* START Source excerpt *
Upon the whole, as far as I know myself, I love the Lord Jesus Christ in sincerity; and if he is pleased to continue to use, in any degree, me, his weak, unworthy creature, I shall be unfeignedly thankful, and hope to give him all the praise in time and in eternity.

I am, Rev. and dear sir, as ever, your dutiful son and servant, THOMAS TENNANT.

MR. WILLIAM HUNTER.

TO THE REV. JOHN WESLEY.

August 18, 1779. REV. AND DEAR SIR,-According to your desire, I take this opportunity to write a little of the dealings of God with me: but as I have not kept any account in writing, many things have slipped my mind. I was born in Northumberland, a little village near Placey, in the year 1728. I was put to school early, and taught to read the Scriptures from a child; but delighted most in the historical parts of them. I felt a degree of the fear of God when very young, and sweet drawings of love. But sometimes the thoughts of death were very dreadful to me, so that I felt very unhappy. I once dreamed that Satan came to me, and would have me: when I waked, I was full of fear, and prayed much that I might be delivered from him; and the impressions abode upon my mind for many days: but, as I had nobody to teach me the right way of coming to Christ, these good impressions gradually wore off.
* END Source excerpt *
# Required work
Print the part of the letters excerpt above that runs from "Upon the whole, as" up to and including "and in eternity.", keeping every word and punctuation mark unchanged.
* START Source data *
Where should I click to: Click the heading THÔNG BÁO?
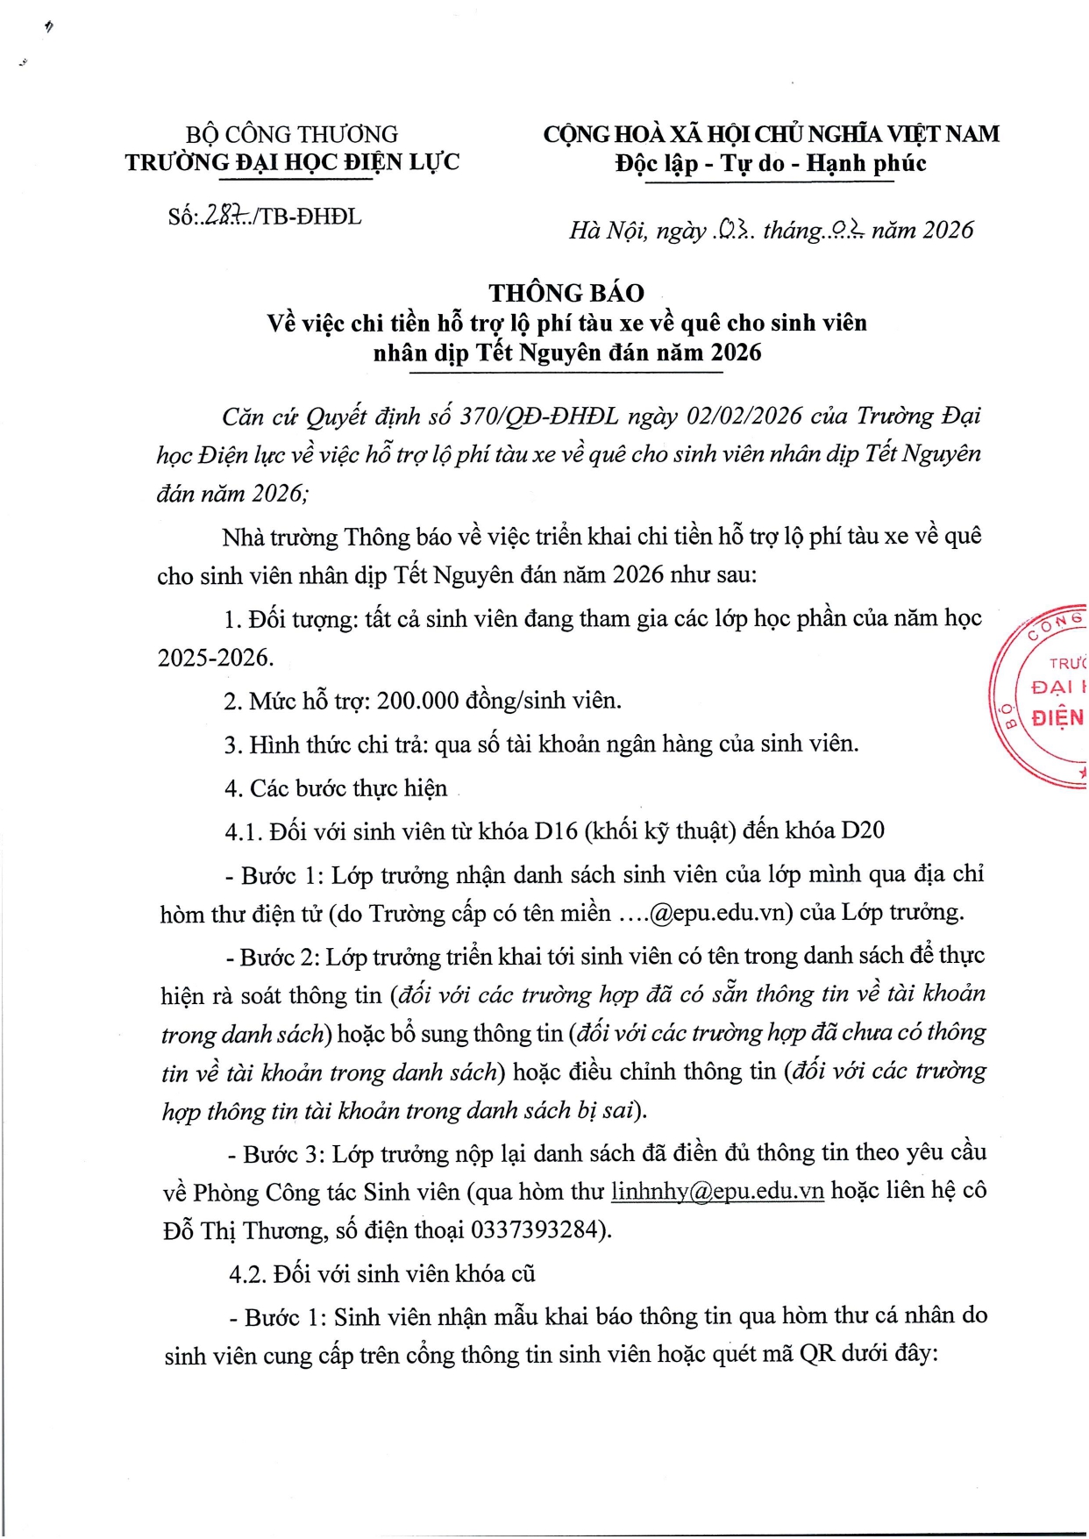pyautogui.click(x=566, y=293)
* END Source data *
# Result
Upon the whole, as far as I know myself, I love the Lord Jesus Christ in sincerity; and if he is pleased to continue to use, in any degree, me, his weak, unworthy creature, I shall be unfeignedly thankful, and hope to give him all the praise in time and in eternity.